(What you are asked to do) All entries, exactly as written, should be output again.

(Data extract)
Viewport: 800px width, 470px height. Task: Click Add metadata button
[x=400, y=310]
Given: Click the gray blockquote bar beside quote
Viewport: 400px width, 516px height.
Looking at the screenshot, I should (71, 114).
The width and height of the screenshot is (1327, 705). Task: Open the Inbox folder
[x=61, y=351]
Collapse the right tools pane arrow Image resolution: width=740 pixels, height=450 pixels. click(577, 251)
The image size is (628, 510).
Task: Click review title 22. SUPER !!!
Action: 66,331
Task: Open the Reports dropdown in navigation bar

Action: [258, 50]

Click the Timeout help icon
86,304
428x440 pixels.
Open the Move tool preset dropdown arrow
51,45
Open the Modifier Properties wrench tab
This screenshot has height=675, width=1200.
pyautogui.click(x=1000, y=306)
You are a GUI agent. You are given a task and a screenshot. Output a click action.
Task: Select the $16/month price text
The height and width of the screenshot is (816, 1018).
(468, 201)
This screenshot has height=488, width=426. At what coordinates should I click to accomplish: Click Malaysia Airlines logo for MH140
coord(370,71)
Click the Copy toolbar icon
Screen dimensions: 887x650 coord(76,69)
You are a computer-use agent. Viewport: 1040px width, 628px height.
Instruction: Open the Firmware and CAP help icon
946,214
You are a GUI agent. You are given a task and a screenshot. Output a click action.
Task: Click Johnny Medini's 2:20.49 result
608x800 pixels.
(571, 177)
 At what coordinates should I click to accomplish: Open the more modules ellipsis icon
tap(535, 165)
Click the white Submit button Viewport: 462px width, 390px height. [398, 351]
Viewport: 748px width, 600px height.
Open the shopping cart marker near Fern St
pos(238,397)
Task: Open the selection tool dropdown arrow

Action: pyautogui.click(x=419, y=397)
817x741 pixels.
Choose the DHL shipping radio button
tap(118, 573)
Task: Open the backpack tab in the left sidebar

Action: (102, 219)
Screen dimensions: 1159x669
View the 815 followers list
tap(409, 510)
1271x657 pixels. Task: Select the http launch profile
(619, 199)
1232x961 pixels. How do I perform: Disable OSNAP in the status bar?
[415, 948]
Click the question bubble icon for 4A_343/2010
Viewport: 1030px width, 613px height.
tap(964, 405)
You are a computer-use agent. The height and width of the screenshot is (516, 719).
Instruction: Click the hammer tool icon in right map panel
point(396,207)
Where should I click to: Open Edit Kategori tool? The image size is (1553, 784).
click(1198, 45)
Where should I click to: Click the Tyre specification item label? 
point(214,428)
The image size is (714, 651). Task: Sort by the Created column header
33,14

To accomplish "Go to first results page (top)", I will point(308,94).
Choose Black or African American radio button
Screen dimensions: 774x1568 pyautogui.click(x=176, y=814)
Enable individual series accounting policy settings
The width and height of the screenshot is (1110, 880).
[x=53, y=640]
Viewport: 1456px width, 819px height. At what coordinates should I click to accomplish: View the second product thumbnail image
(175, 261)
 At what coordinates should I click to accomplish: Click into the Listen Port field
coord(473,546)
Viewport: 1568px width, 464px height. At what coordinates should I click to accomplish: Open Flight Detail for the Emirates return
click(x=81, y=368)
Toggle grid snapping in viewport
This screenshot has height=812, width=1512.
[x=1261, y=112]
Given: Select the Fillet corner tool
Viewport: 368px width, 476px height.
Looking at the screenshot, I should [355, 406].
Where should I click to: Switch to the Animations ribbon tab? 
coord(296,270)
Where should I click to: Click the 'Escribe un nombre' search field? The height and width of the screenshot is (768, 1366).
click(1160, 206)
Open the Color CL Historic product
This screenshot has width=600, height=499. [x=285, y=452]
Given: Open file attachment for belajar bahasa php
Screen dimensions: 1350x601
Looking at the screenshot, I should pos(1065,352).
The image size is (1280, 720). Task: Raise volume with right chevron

(Response box)
Viewport: 800px width, 470px height. Task: Click Add metadata button
[x=400, y=310]
Given: Click the gray blockquote bar beside quote
Viewport: 400px width, 516px height.
Looking at the screenshot, I should (71, 114).
The width and height of the screenshot is (1327, 705). Task: Open the Inbox folder
[x=61, y=351]
Collapse the right tools pane arrow Image resolution: width=740 pixels, height=450 pixels. click(577, 251)
The image size is (628, 510).
Task: Click review title 22. SUPER !!!
Action: 66,331
Task: Open the Reports dropdown in navigation bar

Action: [258, 50]

Click the Timeout help icon
86,304
428x440 pixels.
Open the Move tool preset dropdown arrow
51,45
Open the Modifier Properties wrench tab
This screenshot has height=675, width=1200.
pyautogui.click(x=1000, y=306)
You are a GUI agent. You are given a task and a screenshot. Output a click action.
Task: Select the $16/month price text
The height and width of the screenshot is (816, 1018).
(468, 201)
This screenshot has height=488, width=426. At what coordinates should I click to accomplish: Click Malaysia Airlines logo for MH140
coord(370,71)
Click the Copy toolbar icon
Screen dimensions: 887x650 coord(76,69)
You are a computer-use agent. Viewport: 1040px width, 628px height.
Instruction: Open the Firmware and CAP help icon
946,214
You are a GUI agent. You are given a task and a screenshot. Output a click action.
Task: Click Johnny Medini's 2:20.49 result
608x800 pixels.
(571, 177)
 At what coordinates should I click to accomplish: Open the more modules ellipsis icon
tap(535, 165)
Click the white Submit button Viewport: 462px width, 390px height. [398, 351]
Viewport: 748px width, 600px height.
Open the shopping cart marker near Fern St
pos(238,397)
Task: Open the selection tool dropdown arrow

Action: pyautogui.click(x=419, y=397)
817x741 pixels.
Choose the DHL shipping radio button
tap(118, 573)
Task: Open the backpack tab in the left sidebar

Action: (102, 219)
Screen dimensions: 1159x669
View the 815 followers list
tap(409, 510)
1271x657 pixels. Task: Select the http launch profile
(619, 199)
1232x961 pixels. How do I perform: Disable OSNAP in the status bar?
[415, 948]
Click the question bubble icon for 4A_343/2010
Viewport: 1030px width, 613px height.
tap(964, 405)
You are a computer-use agent. The height and width of the screenshot is (516, 719).
Instruction: Click the hammer tool icon in right map panel
point(396,207)
Where should I click to: Open Edit Kategori tool? The image size is (1553, 784).
click(1198, 45)
Where should I click to: Click the Tyre specification item label? 
point(214,428)
The image size is (714, 651). Task: Sort by the Created column header
33,14

To accomplish "Go to first results page (top)", I will point(308,94).
Choose Black or African American radio button
Screen dimensions: 774x1568 pyautogui.click(x=176, y=814)
Enable individual series accounting policy settings
The width and height of the screenshot is (1110, 880).
[x=53, y=640]
Viewport: 1456px width, 819px height. At what coordinates should I click to accomplish: View the second product thumbnail image
(175, 261)
 At what coordinates should I click to accomplish: Click into the Listen Port field
coord(473,546)
Viewport: 1568px width, 464px height. At what coordinates should I click to accomplish: Open Flight Detail for the Emirates return
click(x=81, y=368)
Toggle grid snapping in viewport
This screenshot has height=812, width=1512.
[x=1261, y=112]
Given: Select the Fillet corner tool
Viewport: 368px width, 476px height.
Looking at the screenshot, I should [355, 406].
Where should I click to: Switch to the Animations ribbon tab? 
coord(296,270)
Where should I click to: Click the 'Escribe un nombre' search field? The height and width of the screenshot is (768, 1366).
click(1160, 206)
Open the Color CL Historic product
This screenshot has width=600, height=499. [x=285, y=452]
Given: Open file attachment for belajar bahasa php
Screen dimensions: 1350x601
Looking at the screenshot, I should pos(1065,352).
The image size is (1280, 720). Task: Raise volume with right chevron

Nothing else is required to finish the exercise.